The university authorities were informed that if Gorban, Popov and Meshanin were not expelled from the University, they would be put on trial.

In October a meeting of the Komsomol Committee of Novosibirsk University was held, with Boris Lukyanov in the chair. Present at the meeting were representatives of the Regional Komsomol Committee, a representative from the District Party Committee, almost the whole of Novosibirsk University’s Party Committee, the secretary of the District Komsomol Committee and a representative of the Novosibirsk KGB. The meeting resolved to expel Gorban, Popov, Meshanin, Zhernovaya and Kalnensky from the Komsomol and to ask the University authorities to have them expelled from the University. In contravention of the statutes of the Komsomol, the meeting was held before the matter had been discussed at the local level.  It is interesting that, at the meeting, the KGB representative expressed his surprise at the severity of the committee’s decision.

The following resolutions were adopted at Komsomol meetings at the faculty level:  that Meshanin be expelled from the Komsomol and from the University; that Popov be allowed to remain at the University (passed unanimously), and that he should not be expelled from the Komsomol (the necessary majority was not forthcoming); that Zhernovaya and Kalnensky be expelled from the Komsomol but allowed to remain at the University. No Komsomol meeting at all was held in the physics faculty where Gorban studied.

As a result all five were expelled from the Komsomol. Gorban, Popov and Meshanin were expelled from the University and refused the right to enter an institute of higher education for a period of two years. The Procuracy has now evidently closed the case.

OMSK

[corrected to ODESSA, CCE 12.11, item 3]

Yelena Georgiyevna Krupko, aged forty.
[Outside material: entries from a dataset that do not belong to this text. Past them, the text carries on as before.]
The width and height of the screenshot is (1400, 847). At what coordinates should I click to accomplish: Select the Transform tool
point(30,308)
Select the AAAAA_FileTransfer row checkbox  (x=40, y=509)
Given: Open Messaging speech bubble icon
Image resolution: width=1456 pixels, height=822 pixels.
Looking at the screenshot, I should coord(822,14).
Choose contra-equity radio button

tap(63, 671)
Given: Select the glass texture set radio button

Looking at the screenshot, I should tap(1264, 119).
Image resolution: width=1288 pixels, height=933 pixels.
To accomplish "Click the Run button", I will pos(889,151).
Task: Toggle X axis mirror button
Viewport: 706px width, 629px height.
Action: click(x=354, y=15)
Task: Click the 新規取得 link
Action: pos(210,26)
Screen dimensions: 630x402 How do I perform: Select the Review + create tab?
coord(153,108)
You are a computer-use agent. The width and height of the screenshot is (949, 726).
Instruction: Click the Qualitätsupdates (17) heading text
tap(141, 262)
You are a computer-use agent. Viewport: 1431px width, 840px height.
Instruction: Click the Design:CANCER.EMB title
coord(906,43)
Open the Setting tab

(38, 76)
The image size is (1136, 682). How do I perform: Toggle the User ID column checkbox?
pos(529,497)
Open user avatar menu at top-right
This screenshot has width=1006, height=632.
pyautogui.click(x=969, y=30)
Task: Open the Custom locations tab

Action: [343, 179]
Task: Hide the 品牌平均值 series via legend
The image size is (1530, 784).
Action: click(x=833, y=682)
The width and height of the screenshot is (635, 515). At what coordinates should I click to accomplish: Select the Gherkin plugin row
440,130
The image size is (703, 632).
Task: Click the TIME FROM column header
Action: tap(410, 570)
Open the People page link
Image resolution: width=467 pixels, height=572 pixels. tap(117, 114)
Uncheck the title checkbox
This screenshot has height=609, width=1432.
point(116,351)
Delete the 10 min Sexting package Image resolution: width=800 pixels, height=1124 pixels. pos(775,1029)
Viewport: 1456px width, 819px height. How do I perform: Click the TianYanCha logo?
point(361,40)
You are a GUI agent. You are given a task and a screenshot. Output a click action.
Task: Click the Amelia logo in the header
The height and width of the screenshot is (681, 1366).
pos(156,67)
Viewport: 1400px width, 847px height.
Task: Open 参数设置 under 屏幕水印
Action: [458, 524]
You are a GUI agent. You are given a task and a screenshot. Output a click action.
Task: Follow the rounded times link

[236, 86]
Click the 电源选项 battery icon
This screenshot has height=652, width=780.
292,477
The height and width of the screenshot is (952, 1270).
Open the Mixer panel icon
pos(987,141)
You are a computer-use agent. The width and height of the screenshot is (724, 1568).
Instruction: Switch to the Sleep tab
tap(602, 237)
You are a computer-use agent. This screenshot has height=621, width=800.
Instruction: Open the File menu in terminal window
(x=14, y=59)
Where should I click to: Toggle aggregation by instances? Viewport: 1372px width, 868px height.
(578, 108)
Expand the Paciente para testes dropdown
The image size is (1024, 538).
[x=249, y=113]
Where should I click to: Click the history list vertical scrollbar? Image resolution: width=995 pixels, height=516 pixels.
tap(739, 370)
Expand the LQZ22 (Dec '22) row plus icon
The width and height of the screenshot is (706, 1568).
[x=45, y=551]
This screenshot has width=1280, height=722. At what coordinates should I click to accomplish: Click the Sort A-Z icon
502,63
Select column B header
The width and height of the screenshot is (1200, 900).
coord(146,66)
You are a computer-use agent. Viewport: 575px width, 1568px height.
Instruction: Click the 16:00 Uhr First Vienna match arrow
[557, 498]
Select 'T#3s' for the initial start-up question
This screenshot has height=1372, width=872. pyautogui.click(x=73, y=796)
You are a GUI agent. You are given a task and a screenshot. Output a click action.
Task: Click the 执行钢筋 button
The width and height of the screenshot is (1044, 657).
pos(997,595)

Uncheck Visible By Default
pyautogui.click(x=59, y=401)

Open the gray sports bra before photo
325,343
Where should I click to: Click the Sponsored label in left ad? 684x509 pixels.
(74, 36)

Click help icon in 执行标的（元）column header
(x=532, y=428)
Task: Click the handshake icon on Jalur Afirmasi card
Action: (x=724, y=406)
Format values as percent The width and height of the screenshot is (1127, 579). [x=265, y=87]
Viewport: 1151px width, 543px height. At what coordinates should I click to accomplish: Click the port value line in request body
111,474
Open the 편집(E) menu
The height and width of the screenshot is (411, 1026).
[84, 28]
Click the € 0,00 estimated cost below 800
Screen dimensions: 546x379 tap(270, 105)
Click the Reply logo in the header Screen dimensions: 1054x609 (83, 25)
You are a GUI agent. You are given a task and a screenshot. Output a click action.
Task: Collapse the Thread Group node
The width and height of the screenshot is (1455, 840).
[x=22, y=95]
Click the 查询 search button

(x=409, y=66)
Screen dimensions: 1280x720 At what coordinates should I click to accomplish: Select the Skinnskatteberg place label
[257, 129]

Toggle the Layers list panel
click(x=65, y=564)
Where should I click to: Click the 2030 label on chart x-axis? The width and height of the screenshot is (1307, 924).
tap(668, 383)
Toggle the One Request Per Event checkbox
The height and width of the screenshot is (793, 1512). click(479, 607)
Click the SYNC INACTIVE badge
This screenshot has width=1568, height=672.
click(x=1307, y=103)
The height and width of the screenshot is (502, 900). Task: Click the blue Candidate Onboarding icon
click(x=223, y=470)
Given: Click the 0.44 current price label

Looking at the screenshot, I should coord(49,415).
As a result of polio contracted in childhood, her arms and legs are paralysed and she moves around on crutches only with the greatest difficulty.  She graduated from the Arts Faculty of Omsk [Odessa?] University and worked there for eighteen years as an assistant in the Russian literature department.

She was dismissed from her post in the spring of 1969 for letting friends read copies of Alexander Solzhenitsyn‘s letter to the [4th] Congress [of the Writers’ Union in 1967] and the final pleas of Andrei Sinyavsky and Yuly Daniel at their trial.

RIGA

Professor Plotkin, doctor of physical and mathematical sciences, head of the Algebra Department at the University of Latvia and academic supervisor to Ilya Rips, has been dismissed from his post.

TALLINN

Andres Ekhin, assistant chief editor of the paper Sirp i Vazar [Hammer and Sickle] has been dismissed from his post after manuscripts of his were confiscated from someone at the border.